» Task to complete
The exercise asks you to copy every line below in which "width" appears.

» Supplied entries
:::::

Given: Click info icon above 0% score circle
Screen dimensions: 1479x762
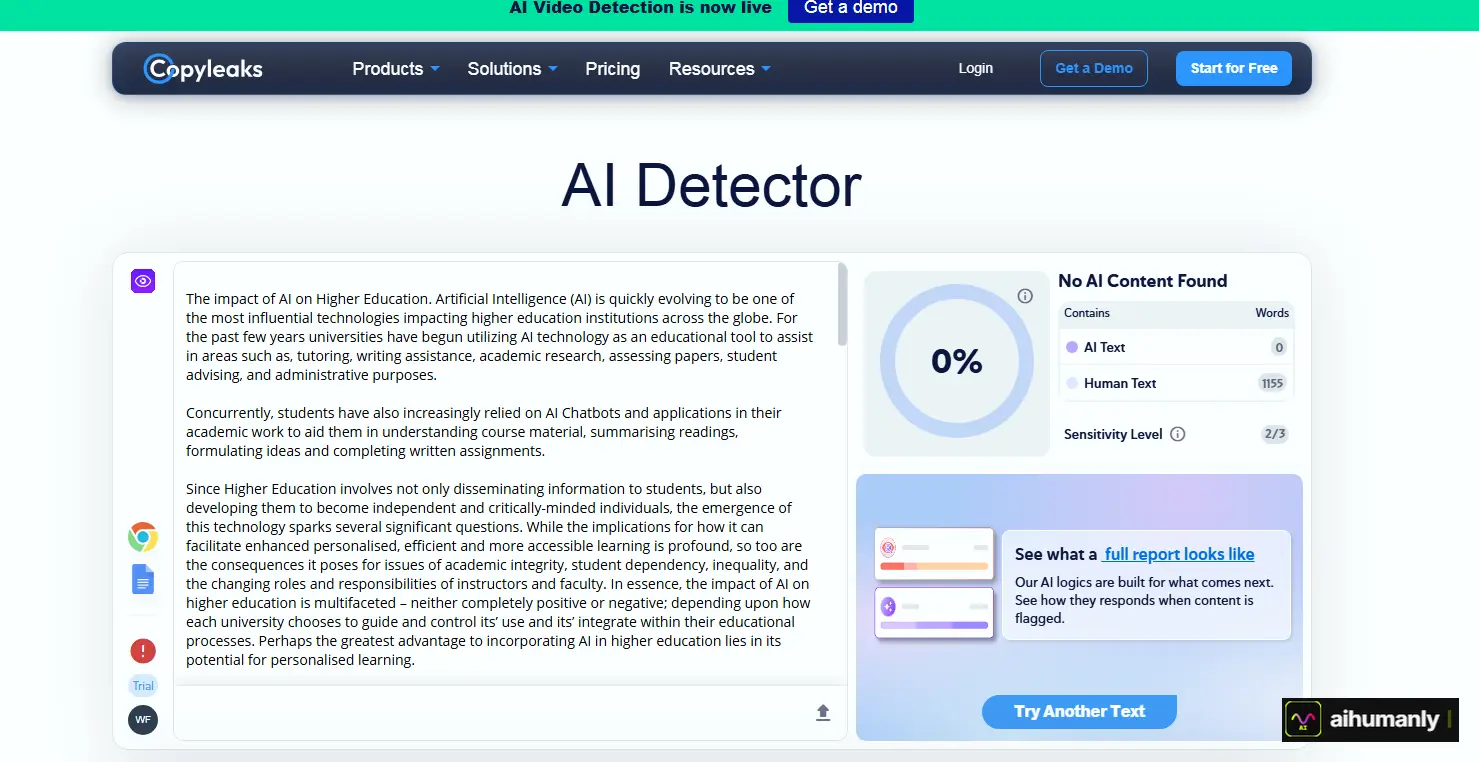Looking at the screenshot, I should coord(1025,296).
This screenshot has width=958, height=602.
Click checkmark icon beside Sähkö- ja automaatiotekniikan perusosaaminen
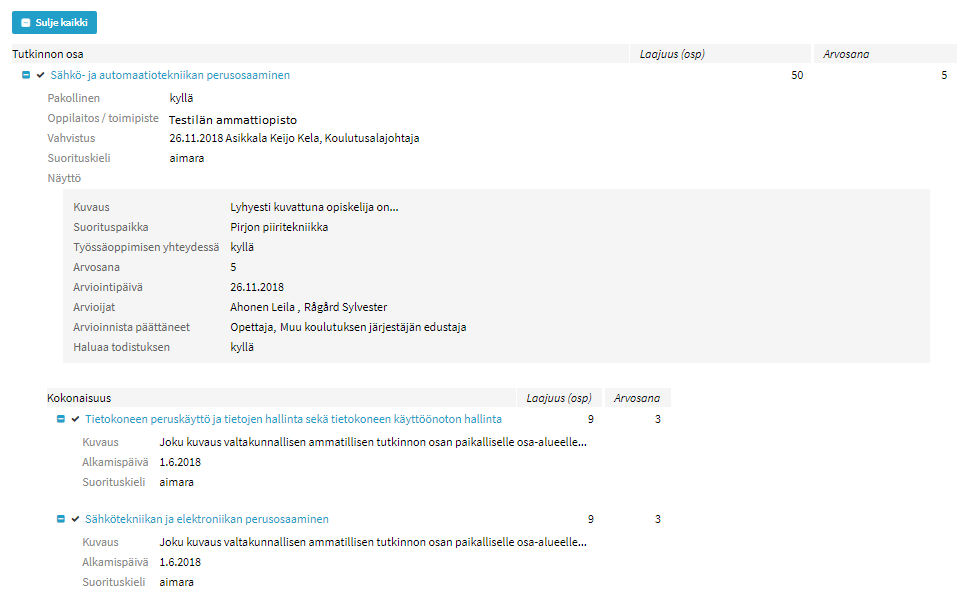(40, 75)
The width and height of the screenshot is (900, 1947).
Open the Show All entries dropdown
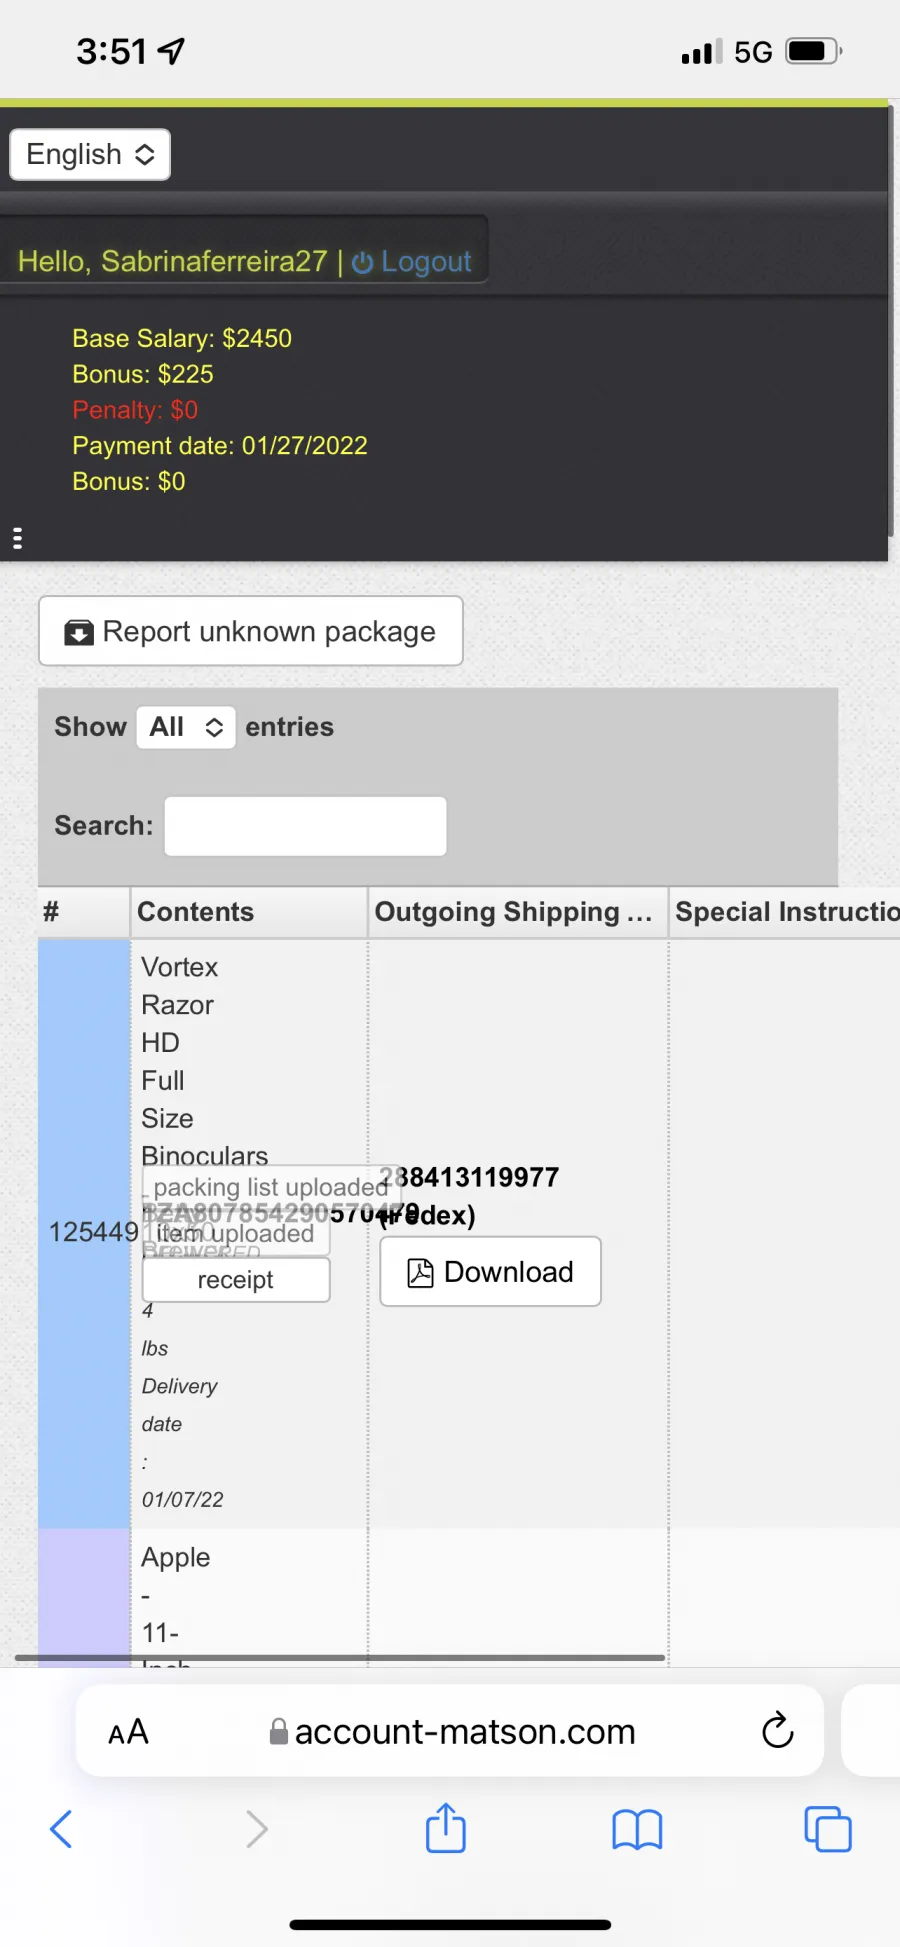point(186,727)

:::::

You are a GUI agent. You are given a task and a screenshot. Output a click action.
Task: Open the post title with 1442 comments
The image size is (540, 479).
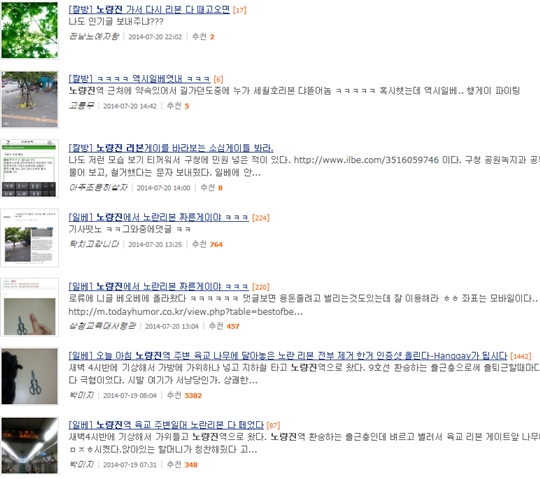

:::::

» Answer below
This screenshot has width=958, height=602.
The width and height of the screenshot is (900, 1947).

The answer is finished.